The most important feature of these three is that we maintained the shape of the input (H and W). This means that when the decoder layers are applied, we can return the image to the same shape as the input, which allows us to make predictions on a pixel by pixel basis.

The decoder layers are balanced against the encoder layer to return the output to the same shape as the input image. To accomplish this, transposed convolutions are used to essentially work like the encoder layers, except in reverse. Just like a forward convolutional layer, we can adjust the padding, stride, and kernel size to change the dimensionality of the input data. I chose a simple way of making sure that the data I ended up with was the same shape as the input image by mirroring the encoder layers with corresponding decoder layers. One problem with decoder layers, however, is that the information can essentially be blurred since the data is being upscaled at each step (e.g. projecting a 2x2 image to a 5x5 image by combining weighted sums from each kernel position). As mentioned above, the skip connections help to prevent the output data from being too blurred by combining the upsampled input data with higher resolution data from previous layers. I've illustrated this below by progressively downsampling the udacity logo by 50%, then upsampling it back to the original resolution. As expected, some detail is lost as the upsampling operation requires interpolating from incomplete information.

Pixelation from Interpolation

4. Tuning Hyperparameters

The model has the following hyperparameters:

  1. Batch Size: This defines the number of training images that are propagated through the model during a single epoch step.
  2. Number of Epochs: This defines how many full training iterations are used to train the model weights. During each epoch, training data is propagated through the network.

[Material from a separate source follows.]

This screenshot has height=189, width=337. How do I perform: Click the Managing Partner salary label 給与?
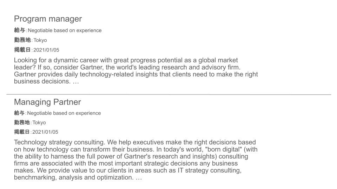tap(19, 113)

At the start of each epoch, the weights are initialized with the output of the previous epoch.
  3. Learning Rate: This defines the step size used when modifying each weight using the gradient descent optimizer. Note that in some of the optimizers (e.g. Nadam), this rate changes over time according to optimizer settings.
  4. Steps per Epoch: This defines the number of image batches that are used in each training epoch to train the model. In order to use all of the available training images, this number should approximately equal (number of training images)/(batch size).
  5. Validation Steps: This defines the number of image batches that are used in each validation epoch to train the model. In order to use all of the available training images, this number should approximately equal (number of training images)/(batch size).
  6. Optimizer: There are a number of optimizers available to perform gradient descent optimization on the model weights. This hyperparameter controls which on is use to train the model.
  7. Number of Workers: This controls the number of threads that can be created by tensorflow/keras to train the model. This isn't really a hyper parameter for the training itself since it shouldn't affect the results, but it does affect how quickly the training is completed.

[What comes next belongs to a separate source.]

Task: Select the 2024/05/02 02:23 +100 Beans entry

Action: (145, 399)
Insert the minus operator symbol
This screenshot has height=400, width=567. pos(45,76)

Although the default optimizer, Adam, worked fine, I looked into alternatives and found that Nadam gave me slightly better results. Nadam is similar to Adam, except that it uses Nesterov momentum. I found this article helpful in developing my understanding of the differences between the available optimization algorithms and why Nadam might be a good choice. Both Nadam and Adam move in the direction of the gradient at the current position, but the direction of descent is augmented by taking into account the previous descent directions. This serves to apply a sort of time constant to the descent direction such that the algorithm continues along a smoother path even if local gradient changes are fairly noisy. Nesterov momentum, however, improves upon this method by not only using previous descent directions to add momentum to the optimizer but also using an estimate of the gradient at the future position to modulate how far along this descent direction it moves. In essence, if it sees that it will be approaching a hill ahead, it slows itself down to avoid ascending up the hill. For similar parameters, I achieved better results with Nadam than Adam (parameters set per recommendations from Keras documentation).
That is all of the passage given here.